Jakarta (ANTARA News) - Indonesia dinilai memiliki cukup banyak cabang industri olahan non-migas yang juara dalam ajang pertarungan di pasar domestik maupun internasional.
Sektor-sektor unggulan ini mampu tumbuh signifikan di tengah perlambatan ekonomi global dan memberikan kontribusi besar terhadap ekonomi nasional.
“Pada triwulan III tahun 2016, kinerja mereka di atas 5-6 persen. Misalnya, industri makanan dan minuman yang tumbuh 9,8 persen, hampir dua kali lipat dari pertumbuhan ekonomi,” kata Menteri Perindustrian Airlangga Hartarto lewat keterangan tertulis di Jakarta, Minggu.
Airlangga menyampaikan hal itu ketika menjadi narasumber pada Indonesianisme Summit 2016 yang diselenggarakan Ikatan Alumni Institut Teknologi Bandung (IA-ITB) di Jakarta.
Selanjutnya, Airlangga menyebut industri barang galian bukan logam tumbuh sebesar 7,2 persen, industri kulit, barang dari kulit dan alas kaki sebesar 6,9 persen, serta industri barang logam, komputer, barang elektronik, optik dan peralatan listrik sebesar 6,2 persen. “Tidak berarti sektor-sektor lain yang pertumbuhannya rendah, tidak juara.
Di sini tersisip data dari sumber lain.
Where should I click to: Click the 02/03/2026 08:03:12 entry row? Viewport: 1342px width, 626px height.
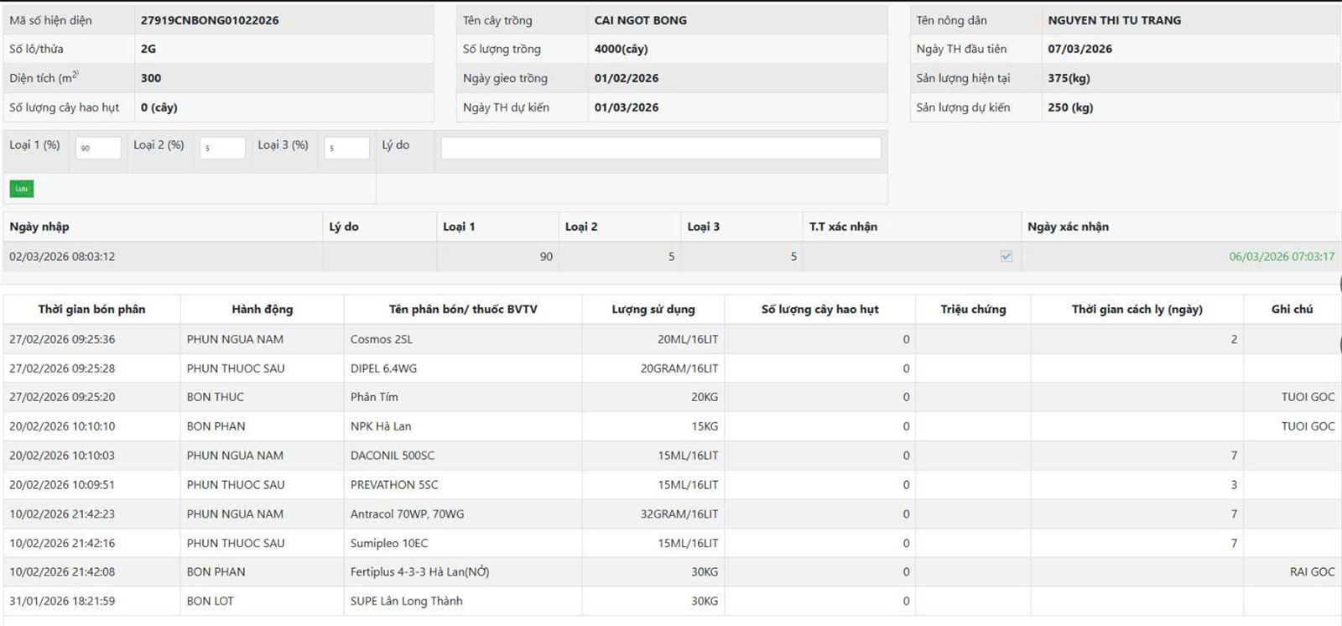(x=62, y=257)
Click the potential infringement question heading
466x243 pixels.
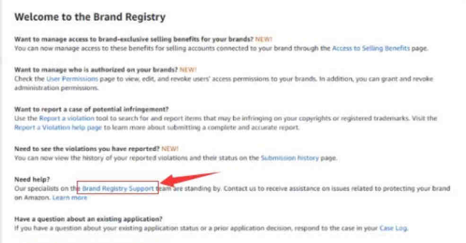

Seperti di sektor agro, industri olahan CPO dan kertas kita, cukup berdaya saing di pasar ekspor,” ungkap Airlangga.
Di samping itu, industri alat angkutan juga didorong menjadi sektor andalan Tanah Air. “Kami telah berbicara dengan prinsipal industri otomotif Jepang, mereka sepakat akan mengekspor produk dari Indonesia ke belahan bumi selatan," ujarnya.
Kemudian, Indonesia juga dijadikan basis ekspor sepeda motor ke seluruh dunia dengan local content-nya yang sudah mencapai 90 persen. Di mana innovation center mereka pun ada di Indonesia.
Menurutnya, hingga saat ini, sektor industri pengolahan non-migas masih menjadi pendongkrak utama dalam pertumbuhan ekonomi nasional dengan menyumbangkan 18 persen, meskipun perhitungannya mulai dari pengolahan bahan baku sampai di pintu pabrik.
“Value chain industri tidak hanya sampai di pintu pabrik, tetapi hingga kepada konsumen atau industri lainnya,” ujar Airlangga.
Ia meyakini, apabila perhitungan kontribusi industri ditambah dengan jasa terkait industri, kontribusinya bisa meningkat hingga 28 persen.
Contohnya, saat bicara industri tekstil, di setiap kampung di Indonesia, pasti memiliki penjahit. Sedangkan untuk industri otomotif, akan ada bengkel, distributor, sampai ke jasa tambal ban dan yang lain.
Sementara itu, Ketua Umum Pengurus Pusat IA-ITB Ridwan Djamaluddin mengatakan, ekonomi Indonesia tumbuh cukup baik, sebesar lima persen hingga kuartal III tahun ini. Demikian pula dengan indikator ekonomi lainnya. Akan tetapi, IA-ITB beranggapan itu saja tidak cukup.
"Oleh karenanya, diperlukan semangat Indonesianisme untuk mencintai produk Indonesia, membangun sinergi dan membentuk jejaring industri, manufaktur dan infrastuktur antara pemerintah, BUMN, korporasi swasta serta teknopreneur," paparnya.
Hal tersebut, lanjutnya, mutlak diperlukan untuk membangun Indonesia menjadi bangsa pemenang di sektor industri manufaktur.
Menurut Ridwan, IA-ITB yang memiliki kompetensi dalam bidang teknologi akan terus mendorong bangsa Indonesia menjadi bangsa pemenang yang memiliki daya saing kuat, menguasai teknologi serta dapat mewujudkan ketahanan ekonomi nasional.